Coole Urbanität: Der Mannheimer Trompeter Thomas Siffling Foto: Opus/Reiner Pfisterer

Einige Glanzpunkte haben im Rahmen der diesjährigen Jazz Open einheimische Künstler gesetzt – mit sehr unterschiedlichen Ansätzen.

Stuttgart - Cooler wird’s nicht: Die Songs von Steely Dan verbreiten wohlige Atmosphäre am Dienstag im Stadtpalais, und die Musiker die sie vortragen, nennen sich Stuttgart Allstar Band. Allstars braucht es auch, um die schillernden Stücke der New Yorker Donald Fagan und Walter Becker zu interpretieren, die ihre Band nach einem japanischen Dildo benannt haben sollen und ihre Alben in den 70ern mit der Crème de la Crème der kalifornischen Fusion-Szene aufnahmen. Der Fanta-Vier-Schlagzeuger Flo Dauner ist für den Groove zuständig, die Landesjazzpreisträgerin Gee Hye Lee sitzt für Fagan am Piano, Frank Kuruc für Becker an der Gitarre, der Lokalmatador Sandi Kuhn (Saxofon) und Uli Röser (Udo Lindenberg, Posaune) sind fürs Gebläse zuständig. Die Sängerin Josée Hurlock intoniert mit betörender Stimme Songs wie – „Josie“ natürlich.

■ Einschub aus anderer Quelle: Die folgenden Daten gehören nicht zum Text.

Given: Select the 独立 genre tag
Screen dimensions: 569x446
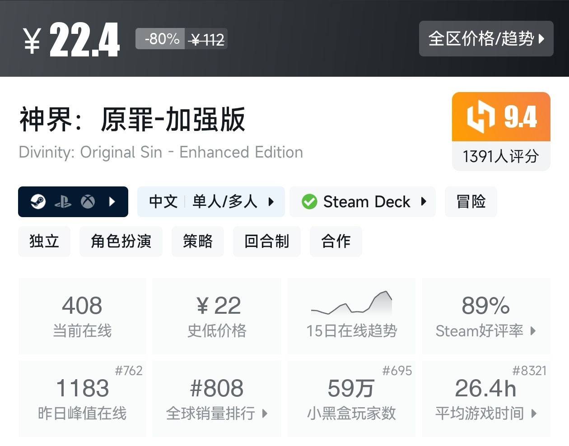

Das Konzert ist Teil des neuen, eintrittsfreien Teils der Jazz Open, den die Stadt Stuttgart (80 000 Euro) und die BW-Stiftung (40 000 Euro) gemeinsam finanzieren. Lokale Künstler bekommen hier die Chance, an schönen Orten in der Stadt auf sich aufmerksam zu machen. Und wie: Im Musikpavillon vor dem Königsbau etwa hatten der Saxofonist Alexander Bühl (Ostfildern) und sein Sextett ein feinsinnig arrangiertes Gershwin-Programm mit scharf geschnittenen Bläsersätzen zu bieten, das bald eine ganze Traube interessierter Passanten aus dem Shopping-Modus holte.

Auch im regulären Jazz Open-Programm haben einheimische Künstler gezeigt, dass sie auf Augenhöhe mitspielen. Der bereits erwähnte Saxofonist Jakob Manz, 17, und seine beherzte Stuttgarter Studentenband brachte im Vorprogramm von Gogo Penguin die Spardawelt zum Beben.

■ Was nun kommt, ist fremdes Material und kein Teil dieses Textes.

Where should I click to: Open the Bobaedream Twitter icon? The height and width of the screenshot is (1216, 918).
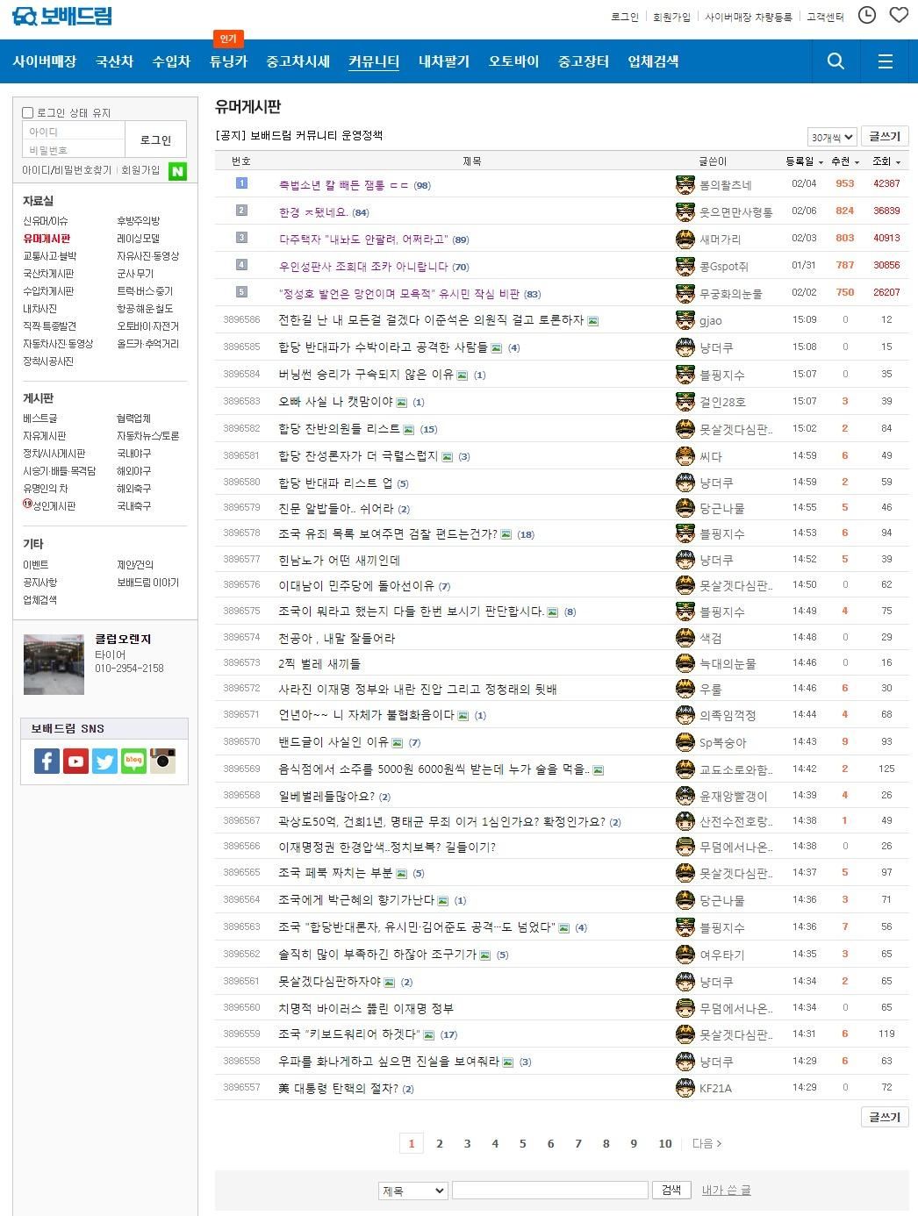[x=105, y=761]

Und im Alten Schloss bereitete an einem lauen Sommerabend der Mannheimer Trompeter Thomas Siffling mit seiner Band Flow den Boden für Stanley Clarke mit urban pulsierendem Groove-Jazz, schnittigen Trompeten-Echos und stilechtem E-Piano-Wabern.

Das Hip-Jazz-Trio Flüstertüte (Tübingen) um den MC Lukas Pfeil, der in seinen munter fließenden Raps den Nerv der Gegenwart trifft und sich am E-Saxofon als Jazz-Virtuose mit Gespür für Melodien präsentiert, hat die Chance als Vorband im Bix genutzt, um für sich zu werben.

Angesichts all dieser großartigen Musiker, gerade der vielen jungen, muss sich niemand Sorgen machen um die Zukunft des Jazz in Baden-Württemberg. Man darf darauf auch ein bisschen stolz sein, denn das Land der Tüftler offenbart damit eine Offenheit, für die keine andere Musik so sehr steht wie der Jazz.